By Patrick Downes
Hawaii Catholic Herald
In a rite rarely seen by Catholics, Bishop Larry Silva donned a white apron, rolled up his sleeves and poured the holy oil chrism onto the top of the new altar at St. Joseph Church in Waipahu, Sept. 18, and spread it over every inch of the surface with his bare hands.
The table on which Holy Eucharist is celebrated, the central action of the faith, requires such a solemn and special blessing.
Earlier in the ceremony, the altar servers had lifted off the top of the altar so that the bishop could place the altar’s relic stone within. The relics of saints imbedded in a marble slab represent the time in the early church when Mass was celebrated in the catacombs on the tombs of martyrs. The stone is from the church’s old altar.
After the anointing, the altar was wiped clean, engulfed in the sweet smoke of burning incense, dressed in white linen, flanked with candles and decorated with flowers. The liturgy then proceeded as usual.
Concelebrating were the pastor La Salette Father Efren Tomas and parochial vicars Father Eric Castro and Father Anton Nyo, also La Salette priests. Three deacons assisted.
According to St. Joseph office manager Mary Cachuela, her parish needed a new altar. Badly. An unholy host of termites had eaten through much of the base of the old one — manufactured by the Demetz Art Studio in Ortisei, a small village in northern Italy — and would soon make it unusable.
To find a new altar Father Tomas turned to a church supply catalog. Church Supply Warehouse of Wheaton, Illinois, a major supplier of Catholic church items from candles to vestments to statues, had dozens to choose from.
He chose item “DH-AL-SP01,” a handsome piece made of red oak, accented with columns of carved Celtic knotwork weaving its way up the corners, and a green marble strip around the top.

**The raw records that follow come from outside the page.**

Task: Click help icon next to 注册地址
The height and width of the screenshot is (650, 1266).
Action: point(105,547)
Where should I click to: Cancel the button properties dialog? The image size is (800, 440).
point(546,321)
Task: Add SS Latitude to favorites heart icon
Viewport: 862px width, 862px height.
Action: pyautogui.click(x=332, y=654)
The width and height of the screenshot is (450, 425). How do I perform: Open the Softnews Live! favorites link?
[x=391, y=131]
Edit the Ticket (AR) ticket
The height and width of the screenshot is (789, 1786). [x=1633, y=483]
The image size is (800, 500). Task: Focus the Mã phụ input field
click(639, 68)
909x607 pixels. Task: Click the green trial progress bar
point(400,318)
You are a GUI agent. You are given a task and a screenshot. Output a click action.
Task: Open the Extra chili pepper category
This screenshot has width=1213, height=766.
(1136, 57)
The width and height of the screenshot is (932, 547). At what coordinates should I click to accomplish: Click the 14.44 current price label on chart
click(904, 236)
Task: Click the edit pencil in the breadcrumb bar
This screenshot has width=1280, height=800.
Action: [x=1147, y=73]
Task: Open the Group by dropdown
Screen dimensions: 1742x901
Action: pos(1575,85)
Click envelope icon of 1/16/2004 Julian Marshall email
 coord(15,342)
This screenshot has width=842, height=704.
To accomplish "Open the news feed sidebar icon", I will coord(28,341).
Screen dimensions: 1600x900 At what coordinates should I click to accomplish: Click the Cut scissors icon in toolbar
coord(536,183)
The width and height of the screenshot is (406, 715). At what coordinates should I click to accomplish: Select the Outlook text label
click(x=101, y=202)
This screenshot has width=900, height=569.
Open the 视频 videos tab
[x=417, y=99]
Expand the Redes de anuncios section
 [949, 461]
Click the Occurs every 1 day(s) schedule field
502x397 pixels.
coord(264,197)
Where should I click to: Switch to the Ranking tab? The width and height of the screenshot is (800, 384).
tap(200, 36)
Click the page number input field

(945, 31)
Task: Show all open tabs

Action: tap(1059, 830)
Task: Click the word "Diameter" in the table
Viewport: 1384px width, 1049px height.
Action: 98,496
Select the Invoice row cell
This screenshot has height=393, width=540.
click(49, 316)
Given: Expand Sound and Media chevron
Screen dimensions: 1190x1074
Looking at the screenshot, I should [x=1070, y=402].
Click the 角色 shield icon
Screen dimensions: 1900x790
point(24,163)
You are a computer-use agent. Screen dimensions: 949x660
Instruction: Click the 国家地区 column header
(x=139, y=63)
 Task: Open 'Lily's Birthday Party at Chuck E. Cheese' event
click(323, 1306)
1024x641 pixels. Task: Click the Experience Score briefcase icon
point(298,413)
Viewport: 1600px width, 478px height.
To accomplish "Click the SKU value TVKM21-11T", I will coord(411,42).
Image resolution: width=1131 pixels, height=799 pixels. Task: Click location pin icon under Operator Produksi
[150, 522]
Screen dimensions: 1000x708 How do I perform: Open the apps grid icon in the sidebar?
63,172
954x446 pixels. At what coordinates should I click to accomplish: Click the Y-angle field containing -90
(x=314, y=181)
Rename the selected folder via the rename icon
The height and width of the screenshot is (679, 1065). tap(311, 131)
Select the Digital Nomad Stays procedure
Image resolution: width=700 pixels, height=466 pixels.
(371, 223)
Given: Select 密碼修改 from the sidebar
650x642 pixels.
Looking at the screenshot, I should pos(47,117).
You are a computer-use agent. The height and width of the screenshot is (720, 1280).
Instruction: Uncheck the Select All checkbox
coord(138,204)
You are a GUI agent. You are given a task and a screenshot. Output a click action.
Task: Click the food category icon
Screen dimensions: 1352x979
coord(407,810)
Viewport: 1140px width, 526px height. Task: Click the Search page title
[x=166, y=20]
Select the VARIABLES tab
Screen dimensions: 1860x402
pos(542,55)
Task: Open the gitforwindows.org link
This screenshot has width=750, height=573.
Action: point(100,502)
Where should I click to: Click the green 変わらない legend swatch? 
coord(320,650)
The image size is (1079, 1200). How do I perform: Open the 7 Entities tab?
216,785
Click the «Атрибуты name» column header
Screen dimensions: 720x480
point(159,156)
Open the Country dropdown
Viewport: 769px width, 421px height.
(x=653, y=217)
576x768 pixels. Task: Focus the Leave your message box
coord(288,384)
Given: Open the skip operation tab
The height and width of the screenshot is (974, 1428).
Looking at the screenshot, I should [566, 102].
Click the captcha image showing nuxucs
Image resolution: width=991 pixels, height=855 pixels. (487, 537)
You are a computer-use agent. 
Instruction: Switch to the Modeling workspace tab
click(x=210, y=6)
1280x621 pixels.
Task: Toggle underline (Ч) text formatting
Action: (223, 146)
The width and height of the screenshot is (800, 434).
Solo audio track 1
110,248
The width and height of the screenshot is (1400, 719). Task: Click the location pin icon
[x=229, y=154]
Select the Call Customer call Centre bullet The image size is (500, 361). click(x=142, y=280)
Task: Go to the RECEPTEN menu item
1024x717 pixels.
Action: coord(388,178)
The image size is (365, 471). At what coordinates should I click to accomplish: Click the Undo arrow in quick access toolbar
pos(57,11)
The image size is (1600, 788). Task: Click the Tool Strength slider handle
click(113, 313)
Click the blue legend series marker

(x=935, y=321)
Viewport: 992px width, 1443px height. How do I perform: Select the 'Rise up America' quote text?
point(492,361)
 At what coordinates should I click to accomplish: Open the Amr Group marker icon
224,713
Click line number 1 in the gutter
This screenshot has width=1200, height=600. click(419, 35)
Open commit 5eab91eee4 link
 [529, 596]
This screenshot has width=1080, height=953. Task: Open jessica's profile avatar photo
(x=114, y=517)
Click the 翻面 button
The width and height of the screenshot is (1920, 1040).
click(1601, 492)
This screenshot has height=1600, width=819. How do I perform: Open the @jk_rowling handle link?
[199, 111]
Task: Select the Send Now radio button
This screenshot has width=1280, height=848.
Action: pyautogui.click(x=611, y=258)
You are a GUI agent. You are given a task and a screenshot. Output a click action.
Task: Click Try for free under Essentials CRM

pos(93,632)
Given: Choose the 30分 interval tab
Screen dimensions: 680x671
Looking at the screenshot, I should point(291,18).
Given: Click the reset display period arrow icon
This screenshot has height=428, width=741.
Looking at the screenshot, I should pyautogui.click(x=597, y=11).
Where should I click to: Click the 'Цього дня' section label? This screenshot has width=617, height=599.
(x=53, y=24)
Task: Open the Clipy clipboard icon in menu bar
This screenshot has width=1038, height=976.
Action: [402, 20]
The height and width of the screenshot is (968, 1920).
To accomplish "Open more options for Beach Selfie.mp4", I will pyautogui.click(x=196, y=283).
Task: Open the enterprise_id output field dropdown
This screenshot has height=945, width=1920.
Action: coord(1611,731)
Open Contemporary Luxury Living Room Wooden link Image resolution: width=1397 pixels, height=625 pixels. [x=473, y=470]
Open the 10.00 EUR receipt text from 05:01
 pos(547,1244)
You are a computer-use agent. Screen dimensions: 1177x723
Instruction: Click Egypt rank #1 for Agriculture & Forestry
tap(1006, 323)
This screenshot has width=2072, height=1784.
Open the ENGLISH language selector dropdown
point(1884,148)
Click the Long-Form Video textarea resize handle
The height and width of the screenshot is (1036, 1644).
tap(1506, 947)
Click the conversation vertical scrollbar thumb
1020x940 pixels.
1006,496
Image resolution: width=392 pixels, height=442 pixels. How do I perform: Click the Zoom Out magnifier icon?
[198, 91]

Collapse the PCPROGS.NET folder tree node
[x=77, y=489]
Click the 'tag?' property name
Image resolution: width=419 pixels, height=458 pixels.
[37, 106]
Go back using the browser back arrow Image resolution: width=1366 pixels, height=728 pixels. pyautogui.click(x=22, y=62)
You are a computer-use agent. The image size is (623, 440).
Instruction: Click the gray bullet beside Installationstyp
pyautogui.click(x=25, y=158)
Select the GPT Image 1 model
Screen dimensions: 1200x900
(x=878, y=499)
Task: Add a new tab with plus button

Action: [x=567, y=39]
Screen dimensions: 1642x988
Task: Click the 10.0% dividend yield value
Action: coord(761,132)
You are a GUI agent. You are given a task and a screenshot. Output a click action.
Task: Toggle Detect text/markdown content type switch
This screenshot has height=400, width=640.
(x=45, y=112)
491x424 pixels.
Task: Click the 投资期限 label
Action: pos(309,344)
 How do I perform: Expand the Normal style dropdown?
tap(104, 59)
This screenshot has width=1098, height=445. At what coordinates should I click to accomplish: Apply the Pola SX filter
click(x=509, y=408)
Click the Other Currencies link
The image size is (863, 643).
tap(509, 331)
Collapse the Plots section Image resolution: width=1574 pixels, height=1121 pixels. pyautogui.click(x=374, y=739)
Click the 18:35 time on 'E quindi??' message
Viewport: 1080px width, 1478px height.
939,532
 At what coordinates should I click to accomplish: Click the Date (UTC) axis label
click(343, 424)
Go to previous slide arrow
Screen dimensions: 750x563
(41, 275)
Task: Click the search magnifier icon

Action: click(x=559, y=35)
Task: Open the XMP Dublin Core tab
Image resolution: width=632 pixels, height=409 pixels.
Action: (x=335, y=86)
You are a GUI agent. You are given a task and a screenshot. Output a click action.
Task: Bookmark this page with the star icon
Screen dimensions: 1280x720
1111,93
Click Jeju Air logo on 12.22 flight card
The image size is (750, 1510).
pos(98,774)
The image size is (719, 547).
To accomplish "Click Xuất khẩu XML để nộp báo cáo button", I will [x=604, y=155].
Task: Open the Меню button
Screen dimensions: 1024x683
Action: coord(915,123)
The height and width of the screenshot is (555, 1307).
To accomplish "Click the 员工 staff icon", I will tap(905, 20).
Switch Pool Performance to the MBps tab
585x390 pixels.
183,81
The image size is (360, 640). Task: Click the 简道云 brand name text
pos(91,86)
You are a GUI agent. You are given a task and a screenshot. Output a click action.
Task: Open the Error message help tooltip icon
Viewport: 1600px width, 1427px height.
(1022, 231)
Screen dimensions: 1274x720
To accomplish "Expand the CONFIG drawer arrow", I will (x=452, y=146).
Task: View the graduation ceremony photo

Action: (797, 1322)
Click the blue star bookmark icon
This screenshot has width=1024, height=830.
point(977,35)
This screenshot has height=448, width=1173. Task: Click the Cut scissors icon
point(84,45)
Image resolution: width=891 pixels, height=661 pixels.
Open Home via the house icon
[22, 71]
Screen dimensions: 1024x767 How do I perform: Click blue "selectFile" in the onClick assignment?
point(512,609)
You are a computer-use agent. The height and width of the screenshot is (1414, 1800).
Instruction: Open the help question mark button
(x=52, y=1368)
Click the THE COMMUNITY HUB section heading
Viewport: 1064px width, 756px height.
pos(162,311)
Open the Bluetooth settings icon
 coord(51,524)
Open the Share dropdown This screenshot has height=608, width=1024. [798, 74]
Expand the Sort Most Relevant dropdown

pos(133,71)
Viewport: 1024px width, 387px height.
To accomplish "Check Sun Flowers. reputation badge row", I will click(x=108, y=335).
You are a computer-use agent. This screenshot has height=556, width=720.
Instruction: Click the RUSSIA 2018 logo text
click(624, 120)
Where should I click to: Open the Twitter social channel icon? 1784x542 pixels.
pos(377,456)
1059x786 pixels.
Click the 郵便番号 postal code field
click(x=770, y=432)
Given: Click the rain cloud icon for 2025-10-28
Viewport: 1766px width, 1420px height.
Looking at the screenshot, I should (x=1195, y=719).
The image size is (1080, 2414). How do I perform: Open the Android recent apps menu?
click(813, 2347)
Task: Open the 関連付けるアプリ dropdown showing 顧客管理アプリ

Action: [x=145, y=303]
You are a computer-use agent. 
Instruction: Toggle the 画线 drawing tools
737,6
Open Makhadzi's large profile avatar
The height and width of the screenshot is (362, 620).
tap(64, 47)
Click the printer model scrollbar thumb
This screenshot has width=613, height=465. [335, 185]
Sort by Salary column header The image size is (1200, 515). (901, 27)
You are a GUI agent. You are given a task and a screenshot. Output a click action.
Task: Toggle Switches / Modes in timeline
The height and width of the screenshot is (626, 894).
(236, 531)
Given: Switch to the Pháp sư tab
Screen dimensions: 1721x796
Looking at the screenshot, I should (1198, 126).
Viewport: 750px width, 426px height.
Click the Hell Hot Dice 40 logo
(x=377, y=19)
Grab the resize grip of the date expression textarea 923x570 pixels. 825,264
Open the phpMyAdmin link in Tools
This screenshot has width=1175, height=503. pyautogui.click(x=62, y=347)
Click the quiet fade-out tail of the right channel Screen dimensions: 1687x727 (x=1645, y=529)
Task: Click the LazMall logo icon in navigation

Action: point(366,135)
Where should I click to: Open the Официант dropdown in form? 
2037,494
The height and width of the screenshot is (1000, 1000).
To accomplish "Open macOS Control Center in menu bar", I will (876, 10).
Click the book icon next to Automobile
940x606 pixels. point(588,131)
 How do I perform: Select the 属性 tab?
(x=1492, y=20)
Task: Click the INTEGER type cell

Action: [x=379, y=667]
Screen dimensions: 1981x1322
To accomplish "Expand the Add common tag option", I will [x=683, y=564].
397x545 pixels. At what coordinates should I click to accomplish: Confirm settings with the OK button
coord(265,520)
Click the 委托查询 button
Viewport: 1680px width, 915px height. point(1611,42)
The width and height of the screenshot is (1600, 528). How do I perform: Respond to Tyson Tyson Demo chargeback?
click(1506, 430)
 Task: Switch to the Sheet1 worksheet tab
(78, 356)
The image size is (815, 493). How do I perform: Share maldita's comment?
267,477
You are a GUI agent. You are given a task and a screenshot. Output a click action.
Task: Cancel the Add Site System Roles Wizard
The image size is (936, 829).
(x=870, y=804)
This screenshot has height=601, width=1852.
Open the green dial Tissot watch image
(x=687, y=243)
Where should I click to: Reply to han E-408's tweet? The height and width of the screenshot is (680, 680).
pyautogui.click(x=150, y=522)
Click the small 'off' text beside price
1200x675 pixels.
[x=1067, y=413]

The altar’s dark cherry stain finish stands out in contrast to the lighter wood of the St. Joseph Church sanctuary.
Cachuela said the process of getting a new altar, from ordering to installation, took nine months, “like giving birth.”
The cost of the altar had not been figured in the parish budget, but a special fundraiser quickly took care of its $15,000 price tag.
Memories of the old altar with its carvings of Eucharistic imagery will be preserved in the matching tabernacle stand which the termites had spared, Cachuela said. The good wood from the old altar may be re-used for other decorative purposes.
Father Castro celebrated the last Mass on the old altar at 6:30 a.m., Wednesday, Sept. 18.